Saturday, March 28, 2009

"For thou wilt not leave my soul in hell; neither wilt thou suffer thine Holy One to see corruption." Psalm 16:10

When the adorable Lord by a voluntary act laid down his life, the last words that he spoke were, "Father, into thy hands I commend my spirit." By his "spirit" we are to understand his human soul which at once went into paradise, into the immediate presence of God, as he intimated in the words, "And now come I to thee" (John 17:13). Nor did he go thither that day alone. A trophy was soon to follow him; the soul of that repenting, believing malefactor, who, a partner with him in suffering, had become by his sovereign grace a partner with him in glory.

There was, then, an actual separation of the Redeemer's body and soul; but this did not destroy or affect the union of his Deity with his humanity. That union remained entire, as his holy soul went into paradise in union with his Deity, and thus he was still God-man as much in paradise as he was at the tomb of Lazarus, or at the Last Supper. But his sacred body, though by the act of death life was gone out of it, still remained as before, "that holy thing." Death did not taint that sacred body any more than sin did not taint it in the womb of the Virgin. The promise was, therefore, "Thou wilt not leave my soul in hell [rather, in Hades, or that paradise in which it was after death], nor suffer thy Holy One to see corruption."

This holy body was essentially incorruptible, as being begotten of the Holy Ghost, by special and supernatural generation, of the flesh of the Virgin; but as in all other acts of the sacred Trinity, Father, Son, and Holy Ghost were all engaged that no taint of corruption should in death assail it. The Father promised, and as a God that cannot lie, performed by his almighty, superintending power; the Son, by the same innate, active, divine energy by which he assumed that body in the womb of the Virgin, preserved it untainted, uncorrupted in the grave; and the Holy Ghost who formed that body in its first conception, breathed over it his holy influence to maintain it, in spite of death and the tomb, as pure and as incorruptible as when he first created it.
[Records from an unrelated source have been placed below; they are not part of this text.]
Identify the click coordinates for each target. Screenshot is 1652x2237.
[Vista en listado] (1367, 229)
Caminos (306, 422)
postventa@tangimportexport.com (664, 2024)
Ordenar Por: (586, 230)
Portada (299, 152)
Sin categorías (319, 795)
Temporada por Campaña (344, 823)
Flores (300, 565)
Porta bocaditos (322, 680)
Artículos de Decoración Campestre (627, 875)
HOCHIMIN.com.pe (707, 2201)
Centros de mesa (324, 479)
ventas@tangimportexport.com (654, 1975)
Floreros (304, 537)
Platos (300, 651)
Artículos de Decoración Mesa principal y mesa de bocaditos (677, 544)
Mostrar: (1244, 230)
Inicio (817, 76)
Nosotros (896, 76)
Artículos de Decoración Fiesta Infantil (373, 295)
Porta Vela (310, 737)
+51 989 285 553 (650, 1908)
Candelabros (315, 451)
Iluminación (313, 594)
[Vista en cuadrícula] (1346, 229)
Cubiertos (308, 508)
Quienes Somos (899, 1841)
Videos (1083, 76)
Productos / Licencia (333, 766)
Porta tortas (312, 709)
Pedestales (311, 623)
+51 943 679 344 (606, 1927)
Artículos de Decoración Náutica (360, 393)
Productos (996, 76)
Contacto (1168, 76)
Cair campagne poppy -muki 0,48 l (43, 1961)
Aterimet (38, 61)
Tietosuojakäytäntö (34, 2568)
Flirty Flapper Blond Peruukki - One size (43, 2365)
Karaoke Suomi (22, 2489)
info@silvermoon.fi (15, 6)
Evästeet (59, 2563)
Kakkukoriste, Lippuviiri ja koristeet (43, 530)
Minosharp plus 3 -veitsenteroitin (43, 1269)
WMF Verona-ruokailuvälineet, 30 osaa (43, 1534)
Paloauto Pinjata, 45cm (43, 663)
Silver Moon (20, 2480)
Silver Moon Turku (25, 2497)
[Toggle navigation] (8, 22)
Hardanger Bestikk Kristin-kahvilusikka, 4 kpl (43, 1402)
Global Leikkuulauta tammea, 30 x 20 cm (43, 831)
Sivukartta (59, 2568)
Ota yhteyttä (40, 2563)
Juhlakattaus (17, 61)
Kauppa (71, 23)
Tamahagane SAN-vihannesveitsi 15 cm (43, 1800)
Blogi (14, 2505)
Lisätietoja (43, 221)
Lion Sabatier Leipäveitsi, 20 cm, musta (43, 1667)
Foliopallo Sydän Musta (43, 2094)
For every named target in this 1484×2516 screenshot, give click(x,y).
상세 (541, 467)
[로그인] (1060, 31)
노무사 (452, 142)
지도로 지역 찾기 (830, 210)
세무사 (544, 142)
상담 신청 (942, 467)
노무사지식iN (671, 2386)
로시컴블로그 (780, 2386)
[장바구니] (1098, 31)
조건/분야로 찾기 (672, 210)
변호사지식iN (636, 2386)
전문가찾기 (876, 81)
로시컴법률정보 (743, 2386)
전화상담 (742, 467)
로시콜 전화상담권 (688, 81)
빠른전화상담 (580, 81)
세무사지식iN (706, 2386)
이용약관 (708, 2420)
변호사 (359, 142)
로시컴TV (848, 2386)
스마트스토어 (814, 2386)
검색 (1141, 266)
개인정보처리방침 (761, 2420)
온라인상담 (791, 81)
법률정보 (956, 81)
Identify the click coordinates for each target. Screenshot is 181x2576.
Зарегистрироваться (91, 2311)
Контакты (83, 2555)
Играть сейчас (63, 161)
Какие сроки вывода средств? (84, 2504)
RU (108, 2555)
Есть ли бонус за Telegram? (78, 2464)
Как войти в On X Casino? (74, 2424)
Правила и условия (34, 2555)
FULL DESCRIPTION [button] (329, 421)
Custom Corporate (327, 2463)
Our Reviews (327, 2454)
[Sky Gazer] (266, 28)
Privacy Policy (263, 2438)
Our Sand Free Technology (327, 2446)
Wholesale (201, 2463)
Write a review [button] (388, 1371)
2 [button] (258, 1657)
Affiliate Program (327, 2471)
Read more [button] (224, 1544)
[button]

These things are indeed difficult to understand or indeed conceive; but they are heavenly mysteries, which faith receives and holds fast in spite of sense, reason, and unbelief. For see the tremendous consequences of allowing any taint of corruption to assail that blessed body. Could a tainted body be resumed at the resurrection? Corruption would have marred it as it will mar ours; and how could a corrupt body have been again the habitation of the Son of God? We are often instrumentally preserved from error not only by knowing and feeling the sweetness and power of truth, but by seeing, as at a glance, the tremendous consequences which a denial of vital, fundamental truths involves.